Siendo así, creo que merece la pena conocer con cierto detalle la historia de este fenómeno tan peculiarmente nuestro. Porque esa historia puede servirnos también de hilo de Ariadna (otro modismo, por cierto, que tiene que ver con un cornúpeta mitológico) para recorrer el trayecto colectivo que va desde comienzos del siglo XVIII hasta nuestros días. La mejor obra para ilustrarse en esta cuestión es la Historia del toreo de Néstor Luján. La leí por primera vez hace muchos años, por indicación de mi amigo Alberto González Troyano, cuyo criterio en estas cuestiones es absolutamente fiable. Tanto me gustó que la fui prestando a unos y a otros hasta que en uno de esos vaivenes ya no volvió a casa.

En muchas ocasiones la he echado de menos, pero estaba descatalogada. Afortunadamente, ahora la reedita la benemérita editorial El Paseíllo en una cuidada edición, con todas sus preciosas ilustraciones originales y rematada con el añadido de Tauromaquia, un centenar de páginas pensadas para iniciar a los extranjeros en nuestra fiesta pero que hoy pueden venir muy bien a cualquiera para repasar los fundamentos de esta asignatura tan española.

«Néstor Luján tenía una prosa magnífica, suntuosa sin afectación, llena de hallazgos y de imaginación literaria»

Néstor Luján fue un catalán de la mejor casta, de aquella época en que Barcelona, con tres plazas funcionando, era la capital taurina del país. Soy de esos caprichosos que lo primero que le piden a un libro es que esté bien escrito; que lo que cuente sea más o menos verdad viene después. Luján, que fue director de la estupenda revista Destino, escribió mucho sobre temas diversos, además de los toros: especialmente de gastronomía y de bebidas espirituosas. Es decir, su tema fue siempre, de un modo u otro, la alegría de vivir. Tenía una prosa magnífica, suntuosa sin afectación, llena de hallazgos y de imaginación literaria. En su adjetivación creo que no era inferior a Borges, no les digo más. Pero encima era muy divertido, capaz de contar sobre cualquier tema anécdotas jugosas que una vez leídas ya no se nos borran del magín.

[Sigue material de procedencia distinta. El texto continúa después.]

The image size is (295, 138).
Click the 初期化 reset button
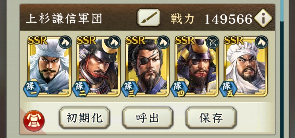coord(84,118)
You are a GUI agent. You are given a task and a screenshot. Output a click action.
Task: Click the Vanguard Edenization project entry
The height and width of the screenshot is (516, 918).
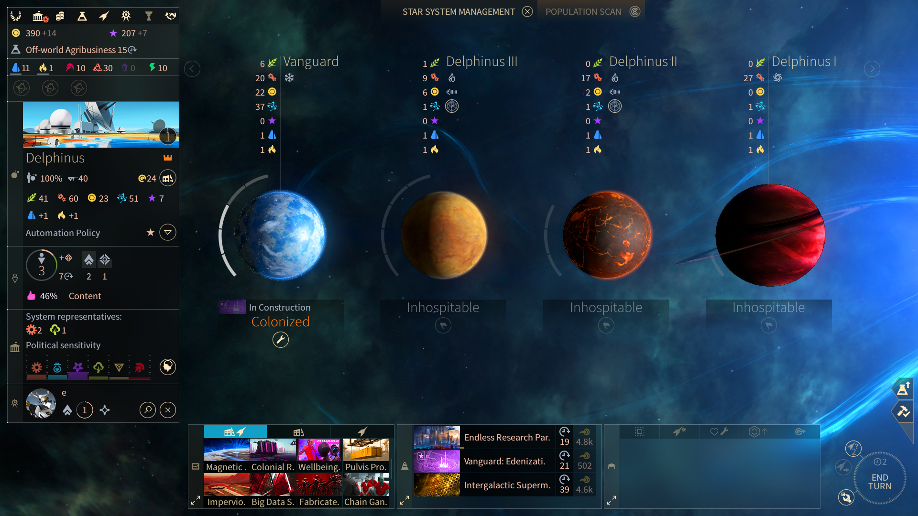504,460
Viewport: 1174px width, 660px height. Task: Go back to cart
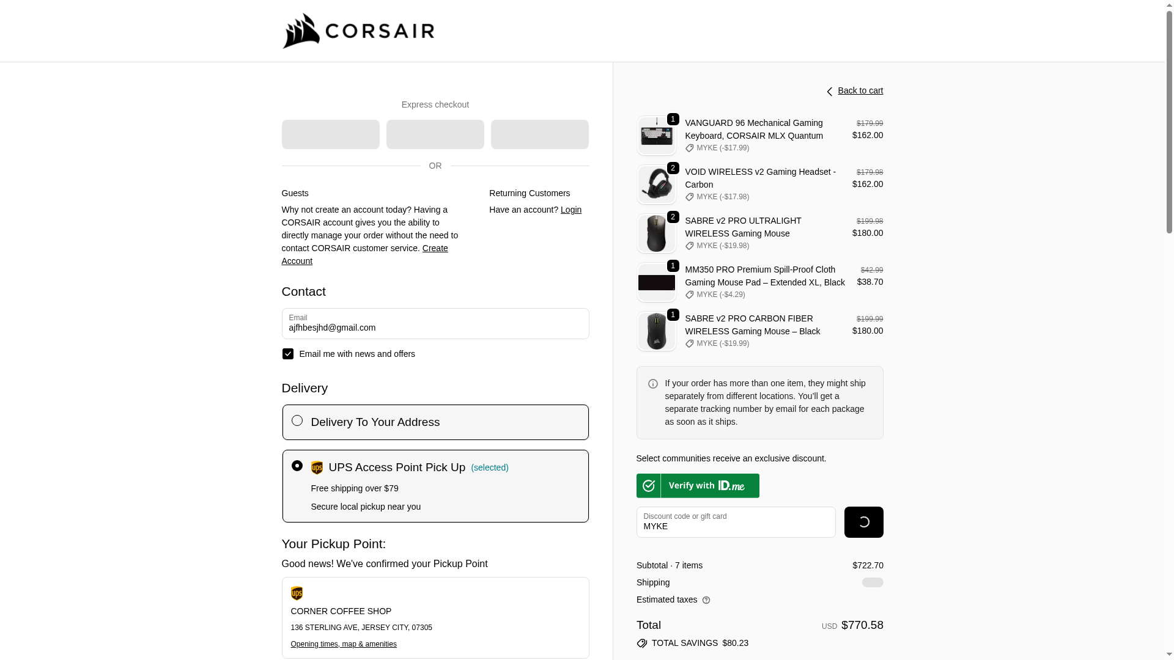point(860,90)
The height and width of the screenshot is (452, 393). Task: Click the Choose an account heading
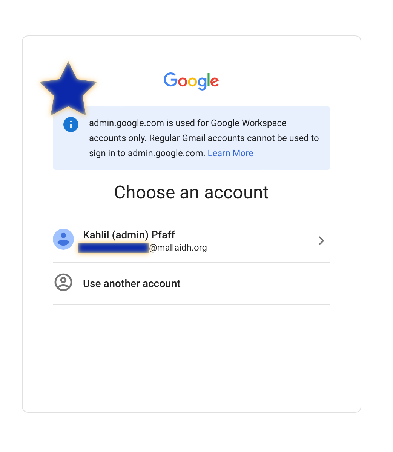191,192
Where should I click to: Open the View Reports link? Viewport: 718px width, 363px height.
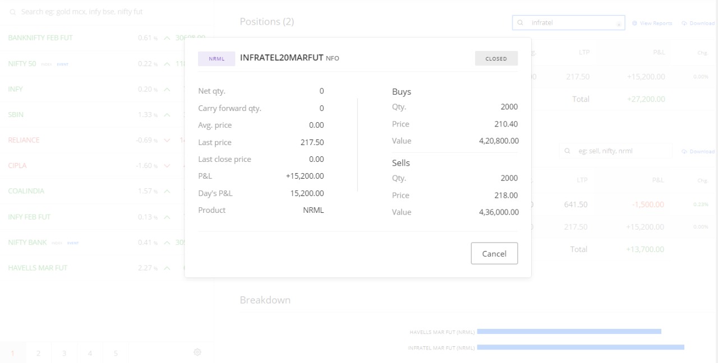[652, 24]
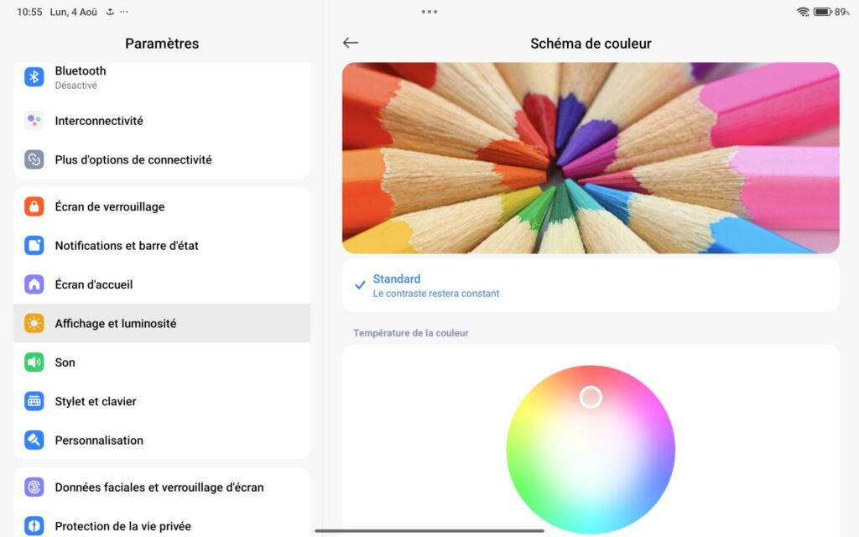Screen dimensions: 859x537
Task: Open Notifications et barre d'état via its icon
Action: (34, 245)
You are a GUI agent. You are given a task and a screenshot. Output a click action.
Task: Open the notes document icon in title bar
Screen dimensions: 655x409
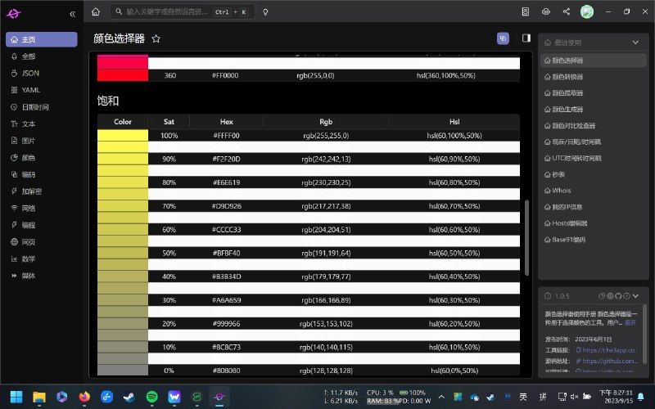click(526, 12)
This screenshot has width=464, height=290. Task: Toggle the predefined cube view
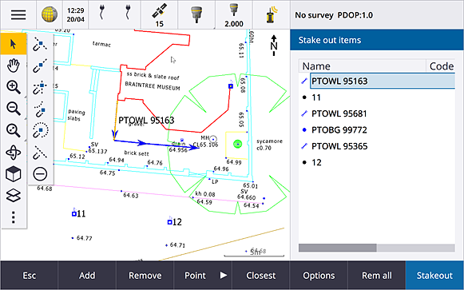[14, 173]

A mi parecer, aunque no conozco sus novelas, Historia del toreo es su obra maestra. No se dejen impresionar por el grosor del volumen, más de 500 páginas: se lee con más entretenimiento y diversión que cualquiera de los artículos moralizantes antitaurinos que corren por las redes. Por cierto, en el prólogo a la segunda edición el autor renuncia a entrar en polémicas: «Simplemente, he querido escribir una historia de esta angustiosa diversión española sin poner el menor afán proselitista y sin entrar -Dios me libre de ello- en el problema ético de los toros». Lo de la ausencia de proselitismo hay que matizarlo: es cierto que no predica a favor del toreo como depósito de virtudes pero su gozo al describir los matices de las faenas de grandes maestros a las que no pudo asistir en persona por razones cronológicas es tan persuasivo que el lector, aún el que nunca se ha acercado a un coso taurino, se siente arrastrado por él.

No, Luján no pretende hacer proselitismo pero contagia su afición. La fuerza visual de su prosa, a veces casi cinematográfica, nos precipita a los lectores en la arena donde evolucionan los héroes de los que habla. Si usted no es aficionado a los toros, sobre todo si usted no quiere por cuestión de principios hacerse adicto al ruedo, es mejor que no abra este libro: puede infectarse con su alegría viciosa. Cualquier noche corre el riesgo de soñar con una faena de Lagartijo o Antonio Ordóñez. Peor: ¡puede soñar con Urtasun!